▶ _Description of the task_
Only one stretch of the data below should be repeated: the lines from the line containing "The image size is (620, 370)." through the line containing "is (599, 746).", inclusive, exactly as they are.

▶ _Supplied data_
————————

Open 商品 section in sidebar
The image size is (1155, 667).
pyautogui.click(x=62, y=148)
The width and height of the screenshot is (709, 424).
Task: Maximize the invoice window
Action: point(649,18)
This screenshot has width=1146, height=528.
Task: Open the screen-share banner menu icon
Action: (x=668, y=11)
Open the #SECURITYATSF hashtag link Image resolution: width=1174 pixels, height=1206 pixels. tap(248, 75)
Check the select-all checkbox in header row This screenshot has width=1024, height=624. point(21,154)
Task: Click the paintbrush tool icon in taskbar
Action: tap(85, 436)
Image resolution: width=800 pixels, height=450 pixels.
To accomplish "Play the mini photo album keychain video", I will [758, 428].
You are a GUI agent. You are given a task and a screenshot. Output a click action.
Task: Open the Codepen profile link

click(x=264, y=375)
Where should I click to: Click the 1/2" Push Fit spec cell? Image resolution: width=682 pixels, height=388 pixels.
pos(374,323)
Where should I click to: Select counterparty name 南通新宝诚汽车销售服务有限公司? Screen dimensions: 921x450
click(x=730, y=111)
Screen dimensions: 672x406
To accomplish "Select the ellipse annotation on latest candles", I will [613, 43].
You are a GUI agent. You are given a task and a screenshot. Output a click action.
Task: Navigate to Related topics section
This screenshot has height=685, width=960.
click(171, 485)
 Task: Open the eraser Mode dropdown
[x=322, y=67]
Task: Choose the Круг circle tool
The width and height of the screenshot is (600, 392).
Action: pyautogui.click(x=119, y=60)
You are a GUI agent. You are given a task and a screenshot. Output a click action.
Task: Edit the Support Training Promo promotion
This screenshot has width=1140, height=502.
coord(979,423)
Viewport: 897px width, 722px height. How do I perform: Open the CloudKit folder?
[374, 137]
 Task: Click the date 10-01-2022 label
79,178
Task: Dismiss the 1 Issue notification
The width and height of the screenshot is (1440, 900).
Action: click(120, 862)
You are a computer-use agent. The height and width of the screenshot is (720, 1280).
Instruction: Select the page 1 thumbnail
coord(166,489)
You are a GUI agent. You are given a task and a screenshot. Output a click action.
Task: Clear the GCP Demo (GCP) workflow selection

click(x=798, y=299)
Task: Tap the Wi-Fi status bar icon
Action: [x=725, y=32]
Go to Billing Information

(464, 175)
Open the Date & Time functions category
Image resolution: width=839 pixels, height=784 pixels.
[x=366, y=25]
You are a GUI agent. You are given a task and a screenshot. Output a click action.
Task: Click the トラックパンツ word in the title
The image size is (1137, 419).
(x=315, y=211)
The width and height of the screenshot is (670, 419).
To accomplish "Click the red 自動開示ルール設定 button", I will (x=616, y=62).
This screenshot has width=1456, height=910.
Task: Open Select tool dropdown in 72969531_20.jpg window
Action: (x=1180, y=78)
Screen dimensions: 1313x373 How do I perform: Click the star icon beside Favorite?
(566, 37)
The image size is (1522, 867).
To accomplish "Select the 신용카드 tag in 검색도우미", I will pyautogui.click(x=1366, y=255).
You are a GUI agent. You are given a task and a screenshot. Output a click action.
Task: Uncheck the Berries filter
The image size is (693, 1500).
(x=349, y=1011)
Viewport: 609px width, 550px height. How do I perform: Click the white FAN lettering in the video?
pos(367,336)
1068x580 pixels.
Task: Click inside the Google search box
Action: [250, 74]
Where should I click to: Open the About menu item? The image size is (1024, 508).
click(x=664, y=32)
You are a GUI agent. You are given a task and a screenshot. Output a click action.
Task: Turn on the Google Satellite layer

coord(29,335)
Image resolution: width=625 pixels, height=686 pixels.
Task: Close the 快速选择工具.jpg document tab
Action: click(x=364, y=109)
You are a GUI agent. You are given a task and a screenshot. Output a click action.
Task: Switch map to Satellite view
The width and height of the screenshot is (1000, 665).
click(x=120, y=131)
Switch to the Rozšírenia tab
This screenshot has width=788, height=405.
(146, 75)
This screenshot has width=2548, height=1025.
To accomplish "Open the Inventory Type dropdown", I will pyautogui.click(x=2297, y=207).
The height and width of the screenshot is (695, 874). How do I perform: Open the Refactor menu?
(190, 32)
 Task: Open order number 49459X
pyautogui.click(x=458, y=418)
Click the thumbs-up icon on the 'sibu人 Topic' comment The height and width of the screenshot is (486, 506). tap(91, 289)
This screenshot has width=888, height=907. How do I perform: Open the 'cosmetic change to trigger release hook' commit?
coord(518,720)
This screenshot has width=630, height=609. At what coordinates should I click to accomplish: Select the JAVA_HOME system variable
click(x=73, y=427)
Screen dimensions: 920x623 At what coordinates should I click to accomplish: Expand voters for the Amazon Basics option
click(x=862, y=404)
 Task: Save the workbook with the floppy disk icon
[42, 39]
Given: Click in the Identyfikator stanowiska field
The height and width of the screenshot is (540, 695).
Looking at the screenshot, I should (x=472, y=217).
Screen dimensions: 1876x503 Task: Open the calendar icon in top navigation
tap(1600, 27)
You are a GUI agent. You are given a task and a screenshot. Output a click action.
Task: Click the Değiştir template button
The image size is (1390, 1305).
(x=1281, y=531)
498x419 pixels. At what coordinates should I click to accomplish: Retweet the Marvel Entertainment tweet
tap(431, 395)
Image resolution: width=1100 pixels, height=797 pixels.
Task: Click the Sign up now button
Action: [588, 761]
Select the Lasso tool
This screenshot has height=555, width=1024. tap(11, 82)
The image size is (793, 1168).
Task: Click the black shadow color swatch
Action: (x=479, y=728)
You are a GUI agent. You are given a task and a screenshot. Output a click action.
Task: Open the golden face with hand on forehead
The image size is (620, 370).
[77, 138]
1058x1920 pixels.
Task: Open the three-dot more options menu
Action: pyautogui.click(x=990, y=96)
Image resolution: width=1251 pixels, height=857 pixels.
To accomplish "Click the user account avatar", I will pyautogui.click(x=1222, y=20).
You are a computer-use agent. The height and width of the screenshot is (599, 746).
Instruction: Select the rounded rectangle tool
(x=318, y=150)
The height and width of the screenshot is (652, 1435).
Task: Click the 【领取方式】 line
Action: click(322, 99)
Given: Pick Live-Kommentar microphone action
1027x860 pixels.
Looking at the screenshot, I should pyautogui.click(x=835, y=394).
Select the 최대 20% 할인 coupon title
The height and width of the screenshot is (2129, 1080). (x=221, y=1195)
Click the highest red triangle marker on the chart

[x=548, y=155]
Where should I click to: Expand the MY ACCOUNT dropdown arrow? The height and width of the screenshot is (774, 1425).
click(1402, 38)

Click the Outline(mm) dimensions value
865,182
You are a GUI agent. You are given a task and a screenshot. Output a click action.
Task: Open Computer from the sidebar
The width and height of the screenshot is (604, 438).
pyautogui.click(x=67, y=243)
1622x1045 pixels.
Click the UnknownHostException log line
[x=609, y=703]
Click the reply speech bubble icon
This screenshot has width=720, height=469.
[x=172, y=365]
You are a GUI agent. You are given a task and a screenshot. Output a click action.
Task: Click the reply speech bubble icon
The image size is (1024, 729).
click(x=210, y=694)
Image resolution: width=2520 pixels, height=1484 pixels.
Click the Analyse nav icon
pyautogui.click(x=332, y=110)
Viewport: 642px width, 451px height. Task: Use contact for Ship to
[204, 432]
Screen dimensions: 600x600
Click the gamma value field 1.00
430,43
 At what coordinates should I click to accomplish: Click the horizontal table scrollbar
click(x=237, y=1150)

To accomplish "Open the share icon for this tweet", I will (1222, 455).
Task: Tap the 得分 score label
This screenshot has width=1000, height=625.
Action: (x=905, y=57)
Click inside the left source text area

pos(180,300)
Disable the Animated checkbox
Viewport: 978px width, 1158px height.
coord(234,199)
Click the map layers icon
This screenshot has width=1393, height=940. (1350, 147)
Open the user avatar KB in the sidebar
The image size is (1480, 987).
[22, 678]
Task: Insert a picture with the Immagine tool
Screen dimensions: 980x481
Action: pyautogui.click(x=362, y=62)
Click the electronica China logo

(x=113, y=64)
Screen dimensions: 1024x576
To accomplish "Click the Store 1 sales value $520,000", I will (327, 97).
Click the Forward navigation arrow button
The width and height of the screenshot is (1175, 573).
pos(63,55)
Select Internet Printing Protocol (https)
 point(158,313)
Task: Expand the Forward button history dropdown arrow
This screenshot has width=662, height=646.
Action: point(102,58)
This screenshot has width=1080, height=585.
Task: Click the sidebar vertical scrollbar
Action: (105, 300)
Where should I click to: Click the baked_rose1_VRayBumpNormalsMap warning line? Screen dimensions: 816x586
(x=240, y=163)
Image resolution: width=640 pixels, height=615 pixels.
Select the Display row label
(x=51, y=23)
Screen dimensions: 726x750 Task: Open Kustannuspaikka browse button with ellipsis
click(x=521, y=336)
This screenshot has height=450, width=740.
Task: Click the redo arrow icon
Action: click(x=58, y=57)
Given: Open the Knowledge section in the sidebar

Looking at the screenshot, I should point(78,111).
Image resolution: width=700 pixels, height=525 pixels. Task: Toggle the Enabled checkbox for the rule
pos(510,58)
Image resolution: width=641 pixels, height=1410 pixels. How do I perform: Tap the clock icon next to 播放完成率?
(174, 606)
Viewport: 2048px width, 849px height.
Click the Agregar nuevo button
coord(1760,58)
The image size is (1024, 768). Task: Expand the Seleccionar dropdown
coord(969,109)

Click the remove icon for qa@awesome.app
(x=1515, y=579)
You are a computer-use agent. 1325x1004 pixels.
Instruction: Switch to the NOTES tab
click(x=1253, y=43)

————————

▶ _Answer section_
The image size is (620, 370).
[77, 138]
1058x1920 pixels.
Task: Open the three-dot more options menu
Action: pyautogui.click(x=990, y=96)
Image resolution: width=1251 pixels, height=857 pixels.
To accomplish "Click the user account avatar", I will pyautogui.click(x=1222, y=20).
You are a computer-use agent. The height and width of the screenshot is (599, 746).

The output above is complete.